Data collection was carried out through a single semi-structured interview, conducted in September 2023, previously scheduled, in a reserved space within the hospital, with the presence of the patient, his mother, and the researchers, using trigger questions. The interview consisted of two parts: the first concerned the adolescent’s epidemiological and social information, which was stored in the REDCap (Research Electronic Data Capture) form, with restricted access via login and password; the second part included questions about his health condition and treatment, this part being recorded and saved in an encrypted file. The patient was invited to speak freely and without haste from the proposed questions, without conditioning the answers. After each question, the adolescent would speak freely and, only when he finished his response, was the next question asked. The questions proposed in the interview were: 1) “Do you know what you are being treated for here at the hospital, what condition you have? Do you recognize the symptoms when you need to be hospitalized? Can you explain to me?” 2) “Do you know the doctors who treat you? Do you know their names?” 3) “Do you think you know everything you would like to know about your health?” 4) “Do you ask the doctors and nurses when you have any doubts?” 5) “Do you think they manage to explain your doubts in a way you can understand?” 6) “Do you think they value your participation in your treatment?” 7) “When you need to be hospitalized, what would you say is good and what is not good?” 8) “Does your health problem bring any feelings to you? Please explain.” 9) “Do you know which medications you need to take and at what time? Do you think it’s important to know? Why?” 10) “Does someone help you with your medications when you have a doubt? Please explain.” 11) “Would you like to participate more in your treatment? How can we help you participate more in your treatment?” 12) “Is there anything you would change in your treatment? Please explain.” 13) “Would you like to say anything to the professionals, doctors, nurses, and everyone who takes care of you?”

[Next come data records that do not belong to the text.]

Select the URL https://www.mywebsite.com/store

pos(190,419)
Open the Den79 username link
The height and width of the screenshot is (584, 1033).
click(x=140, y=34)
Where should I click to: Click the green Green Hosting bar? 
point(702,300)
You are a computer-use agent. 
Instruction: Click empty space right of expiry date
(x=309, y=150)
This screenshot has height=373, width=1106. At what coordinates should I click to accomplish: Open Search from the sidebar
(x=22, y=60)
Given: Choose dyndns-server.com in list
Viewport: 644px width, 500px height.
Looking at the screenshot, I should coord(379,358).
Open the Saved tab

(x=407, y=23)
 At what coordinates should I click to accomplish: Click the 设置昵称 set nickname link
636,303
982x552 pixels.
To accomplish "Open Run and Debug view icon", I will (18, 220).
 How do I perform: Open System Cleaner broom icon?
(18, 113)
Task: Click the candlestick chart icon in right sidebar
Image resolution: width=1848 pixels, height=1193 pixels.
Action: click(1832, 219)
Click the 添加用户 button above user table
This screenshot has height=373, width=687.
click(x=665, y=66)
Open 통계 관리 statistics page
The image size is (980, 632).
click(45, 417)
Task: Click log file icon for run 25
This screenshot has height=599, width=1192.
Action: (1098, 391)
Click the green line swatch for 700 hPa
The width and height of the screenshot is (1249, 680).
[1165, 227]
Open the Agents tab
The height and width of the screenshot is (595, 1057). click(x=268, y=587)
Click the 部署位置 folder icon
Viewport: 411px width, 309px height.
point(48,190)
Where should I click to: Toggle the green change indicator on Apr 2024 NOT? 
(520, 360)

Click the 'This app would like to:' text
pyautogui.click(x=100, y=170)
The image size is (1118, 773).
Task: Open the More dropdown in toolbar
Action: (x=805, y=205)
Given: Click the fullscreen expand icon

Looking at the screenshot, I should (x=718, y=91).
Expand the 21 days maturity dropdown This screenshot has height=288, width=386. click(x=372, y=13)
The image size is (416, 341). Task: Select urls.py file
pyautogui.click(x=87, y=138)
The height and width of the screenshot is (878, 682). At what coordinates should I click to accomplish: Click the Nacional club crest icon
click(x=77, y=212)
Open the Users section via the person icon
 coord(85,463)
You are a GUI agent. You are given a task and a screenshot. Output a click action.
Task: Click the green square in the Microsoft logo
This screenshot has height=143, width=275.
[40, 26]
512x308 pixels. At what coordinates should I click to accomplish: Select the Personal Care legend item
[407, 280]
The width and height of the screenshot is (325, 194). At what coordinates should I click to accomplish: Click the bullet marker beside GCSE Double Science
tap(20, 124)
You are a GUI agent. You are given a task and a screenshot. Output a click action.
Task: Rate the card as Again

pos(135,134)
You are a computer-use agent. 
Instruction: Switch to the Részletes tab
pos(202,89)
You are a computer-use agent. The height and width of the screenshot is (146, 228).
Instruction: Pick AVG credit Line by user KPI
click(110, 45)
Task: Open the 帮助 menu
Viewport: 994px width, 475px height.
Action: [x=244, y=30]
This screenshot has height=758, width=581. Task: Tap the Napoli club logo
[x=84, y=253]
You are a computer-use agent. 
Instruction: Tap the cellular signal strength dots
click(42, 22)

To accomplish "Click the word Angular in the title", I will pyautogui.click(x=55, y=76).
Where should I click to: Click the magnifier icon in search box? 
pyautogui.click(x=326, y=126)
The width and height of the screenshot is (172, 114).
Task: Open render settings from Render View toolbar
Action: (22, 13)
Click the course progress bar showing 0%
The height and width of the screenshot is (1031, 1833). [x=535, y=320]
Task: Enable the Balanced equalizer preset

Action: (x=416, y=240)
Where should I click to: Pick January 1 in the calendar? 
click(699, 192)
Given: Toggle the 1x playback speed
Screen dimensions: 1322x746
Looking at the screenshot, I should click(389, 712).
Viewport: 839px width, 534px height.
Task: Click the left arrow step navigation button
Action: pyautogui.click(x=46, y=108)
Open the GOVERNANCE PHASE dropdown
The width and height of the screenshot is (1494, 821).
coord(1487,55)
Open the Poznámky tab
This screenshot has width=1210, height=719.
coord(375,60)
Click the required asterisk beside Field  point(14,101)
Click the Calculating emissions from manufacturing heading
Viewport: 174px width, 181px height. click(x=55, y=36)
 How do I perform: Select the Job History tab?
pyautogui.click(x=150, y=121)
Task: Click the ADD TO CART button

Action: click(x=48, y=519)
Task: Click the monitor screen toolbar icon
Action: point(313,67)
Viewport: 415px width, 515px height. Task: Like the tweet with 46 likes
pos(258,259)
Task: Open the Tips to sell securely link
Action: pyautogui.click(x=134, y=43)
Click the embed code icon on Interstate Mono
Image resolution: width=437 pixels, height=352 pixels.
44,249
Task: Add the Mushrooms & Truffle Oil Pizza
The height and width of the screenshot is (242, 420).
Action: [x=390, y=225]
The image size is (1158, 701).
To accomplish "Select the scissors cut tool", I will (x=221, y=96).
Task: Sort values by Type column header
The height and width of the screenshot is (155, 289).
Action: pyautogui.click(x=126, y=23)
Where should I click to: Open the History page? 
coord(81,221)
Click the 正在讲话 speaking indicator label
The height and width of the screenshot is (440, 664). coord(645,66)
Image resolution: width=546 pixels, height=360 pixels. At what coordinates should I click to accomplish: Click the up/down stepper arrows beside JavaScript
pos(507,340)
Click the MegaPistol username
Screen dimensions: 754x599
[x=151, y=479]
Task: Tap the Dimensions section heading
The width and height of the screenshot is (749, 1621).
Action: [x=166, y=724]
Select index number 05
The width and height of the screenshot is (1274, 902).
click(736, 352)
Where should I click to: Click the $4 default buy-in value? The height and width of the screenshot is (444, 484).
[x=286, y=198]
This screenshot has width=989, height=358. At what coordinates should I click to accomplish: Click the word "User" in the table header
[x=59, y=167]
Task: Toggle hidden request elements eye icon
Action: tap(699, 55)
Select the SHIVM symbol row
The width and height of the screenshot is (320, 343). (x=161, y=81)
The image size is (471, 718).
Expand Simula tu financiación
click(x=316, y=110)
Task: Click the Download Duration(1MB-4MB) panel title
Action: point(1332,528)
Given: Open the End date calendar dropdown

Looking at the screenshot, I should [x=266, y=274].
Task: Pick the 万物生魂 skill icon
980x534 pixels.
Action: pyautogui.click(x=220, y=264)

The interview was recorded and then transcribed with the help of Clipto.AI (clipto.com), with the audio and text double-checked independently. After transcription, the recording was discarded. For the analysis, an exploratory-descriptive methodology was used, with an interpretative approach to the phenomena based on the meanings people assign to them, valuing the adolescent’s speech (Denzin & Lincoln, 2006). The analysis of the written interview followed Bardin’s proposal in three stages (Bardin, 2015). The first was the organization of the analysis, with an initial reading, exploration of the obtained material, and treatment of the results. The second stage was inductive coding, also called ‘content processing’, at which point the raw research data were systematically transformed and grouped into units, allowing an accurate description of the content’s characteristics. In this stage, the software Iramuteq (www.iramuteq.org) was used to analyze co-occurrences and word connections, assisting in identifying the structure of the textual corpus. The third and final stage, categorization, is a facilitating instrument for inference, for the discovery of hidden or implicit information, and for the controlled analysis of the content.

The categories emerged from the construction of an analysis matrix, with recording and context units extracted from elements present in the patient’s speech that were relevant to the study. At the end of this process, three categories were identified (Table 1). All stages were discussed among the researchers and contributed to the organization of the content and the extraction of information and results.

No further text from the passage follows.